WHAT YOU HAVE TO DO:
The response must restate all of the data word for word.

=== Begin Enclosure ===

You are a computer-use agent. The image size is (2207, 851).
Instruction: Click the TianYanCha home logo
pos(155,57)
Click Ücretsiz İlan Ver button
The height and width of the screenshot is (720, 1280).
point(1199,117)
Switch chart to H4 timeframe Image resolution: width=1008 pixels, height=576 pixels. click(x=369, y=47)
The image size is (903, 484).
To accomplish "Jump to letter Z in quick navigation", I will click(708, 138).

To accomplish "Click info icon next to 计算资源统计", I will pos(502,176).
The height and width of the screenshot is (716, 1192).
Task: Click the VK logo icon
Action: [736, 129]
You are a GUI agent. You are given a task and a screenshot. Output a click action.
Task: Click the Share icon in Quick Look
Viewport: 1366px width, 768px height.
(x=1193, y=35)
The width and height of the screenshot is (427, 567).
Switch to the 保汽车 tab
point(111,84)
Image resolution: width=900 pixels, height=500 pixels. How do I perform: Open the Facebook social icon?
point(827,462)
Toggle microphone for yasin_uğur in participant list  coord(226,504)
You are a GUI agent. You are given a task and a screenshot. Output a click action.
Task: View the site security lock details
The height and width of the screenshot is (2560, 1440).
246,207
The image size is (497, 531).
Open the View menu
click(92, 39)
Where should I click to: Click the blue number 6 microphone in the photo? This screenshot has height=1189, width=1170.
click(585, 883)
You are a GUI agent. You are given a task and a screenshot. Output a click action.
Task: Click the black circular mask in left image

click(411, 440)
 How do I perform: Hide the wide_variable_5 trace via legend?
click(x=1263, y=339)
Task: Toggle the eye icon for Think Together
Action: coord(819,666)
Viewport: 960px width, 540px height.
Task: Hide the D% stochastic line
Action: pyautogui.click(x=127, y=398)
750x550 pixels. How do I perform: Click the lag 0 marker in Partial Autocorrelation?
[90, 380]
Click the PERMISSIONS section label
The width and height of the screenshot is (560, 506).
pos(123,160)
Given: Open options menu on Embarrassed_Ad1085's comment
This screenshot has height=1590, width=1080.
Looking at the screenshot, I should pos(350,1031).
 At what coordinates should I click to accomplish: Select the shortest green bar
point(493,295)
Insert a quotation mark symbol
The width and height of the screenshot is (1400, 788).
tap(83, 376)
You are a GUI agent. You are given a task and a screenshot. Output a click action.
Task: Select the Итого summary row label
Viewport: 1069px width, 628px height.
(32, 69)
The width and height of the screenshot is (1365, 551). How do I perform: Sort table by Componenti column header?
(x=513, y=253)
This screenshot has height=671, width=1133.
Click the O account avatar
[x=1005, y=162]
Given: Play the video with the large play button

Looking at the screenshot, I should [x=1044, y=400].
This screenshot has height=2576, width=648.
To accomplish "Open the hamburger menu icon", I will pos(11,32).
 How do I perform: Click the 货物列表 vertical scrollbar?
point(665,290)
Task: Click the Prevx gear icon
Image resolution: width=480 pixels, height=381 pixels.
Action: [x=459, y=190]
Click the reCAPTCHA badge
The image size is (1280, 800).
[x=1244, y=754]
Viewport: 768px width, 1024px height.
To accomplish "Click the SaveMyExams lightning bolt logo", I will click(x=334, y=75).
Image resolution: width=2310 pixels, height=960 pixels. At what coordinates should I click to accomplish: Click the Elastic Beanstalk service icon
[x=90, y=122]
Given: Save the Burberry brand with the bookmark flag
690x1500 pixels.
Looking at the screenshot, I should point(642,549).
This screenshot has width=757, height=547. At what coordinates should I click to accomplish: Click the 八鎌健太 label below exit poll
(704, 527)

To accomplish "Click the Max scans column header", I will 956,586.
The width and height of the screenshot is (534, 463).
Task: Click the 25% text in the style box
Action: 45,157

=== End Enclosure ===

RESPONSE:
You are a computer-use agent. The image size is (2207, 851).
Instruction: Click the TianYanCha home logo
pos(155,57)
Click Ücretsiz İlan Ver button
The height and width of the screenshot is (720, 1280).
point(1199,117)
Switch chart to H4 timeframe Image resolution: width=1008 pixels, height=576 pixels. click(x=369, y=47)
The image size is (903, 484).
To accomplish "Jump to letter Z in quick navigation", I will click(708, 138).

To accomplish "Click info icon next to 计算资源统计", I will pos(502,176).
The height and width of the screenshot is (716, 1192).
Task: Click the VK logo icon
Action: [736, 129]
You are a GUI agent. You are given a task and a screenshot. Output a click action.
Task: Click the Share icon in Quick Look
Viewport: 1366px width, 768px height.
(x=1193, y=35)
The width and height of the screenshot is (427, 567).
Switch to the 保汽车 tab
point(111,84)
Image resolution: width=900 pixels, height=500 pixels. How do I perform: Open the Facebook social icon?
point(827,462)
Toggle microphone for yasin_uğur in participant list  coord(226,504)
You are a GUI agent. You are given a task and a screenshot. Output a click action.
Task: View the site security lock details
The height and width of the screenshot is (2560, 1440).
246,207
The image size is (497, 531).
Open the View menu
click(92, 39)
Where should I click to: Click the blue number 6 microphone in the photo? This screenshot has height=1189, width=1170.
click(585, 883)
You are a GUI agent. You are given a task and a screenshot. Output a click action.
Task: Click the black circular mask in left image

click(411, 440)
 How do I perform: Hide the wide_variable_5 trace via legend?
click(x=1263, y=339)
Task: Toggle the eye icon for Think Together
Action: coord(819,666)
Viewport: 960px width, 540px height.
Task: Hide the D% stochastic line
Action: pyautogui.click(x=127, y=398)
750x550 pixels. How do I perform: Click the lag 0 marker in Partial Autocorrelation?
[90, 380]
Click the PERMISSIONS section label
The width and height of the screenshot is (560, 506).
pos(123,160)
Given: Open options menu on Embarrassed_Ad1085's comment
This screenshot has height=1590, width=1080.
Looking at the screenshot, I should pos(350,1031).
 At what coordinates should I click to accomplish: Select the shortest green bar
point(493,295)
Insert a quotation mark symbol
The width and height of the screenshot is (1400, 788).
tap(83, 376)
You are a GUI agent. You are given a task and a screenshot. Output a click action.
Task: Select the Итого summary row label
Viewport: 1069px width, 628px height.
(32, 69)
The width and height of the screenshot is (1365, 551). How do I perform: Sort table by Componenti column header?
(x=513, y=253)
This screenshot has height=671, width=1133.
Click the O account avatar
[x=1005, y=162]
Given: Play the video with the large play button

Looking at the screenshot, I should [x=1044, y=400].
This screenshot has height=2576, width=648.
To accomplish "Open the hamburger menu icon", I will pos(11,32).
 How do I perform: Click the 货物列表 vertical scrollbar?
point(665,290)
Task: Click the Prevx gear icon
Image resolution: width=480 pixels, height=381 pixels.
Action: [x=459, y=190]
Click the reCAPTCHA badge
The image size is (1280, 800).
[x=1244, y=754]
Viewport: 768px width, 1024px height.
To accomplish "Click the SaveMyExams lightning bolt logo", I will click(x=334, y=75).
Image resolution: width=2310 pixels, height=960 pixels. At what coordinates should I click to accomplish: Click the Elastic Beanstalk service icon
[x=90, y=122]
Given: Save the Burberry brand with the bookmark flag
690x1500 pixels.
Looking at the screenshot, I should point(642,549).
This screenshot has width=757, height=547. At what coordinates should I click to accomplish: Click the 八鎌健太 label below exit poll
(704, 527)

To accomplish "Click the Max scans column header", I will 956,586.
The width and height of the screenshot is (534, 463).
Task: Click the 25% text in the style box
Action: 45,157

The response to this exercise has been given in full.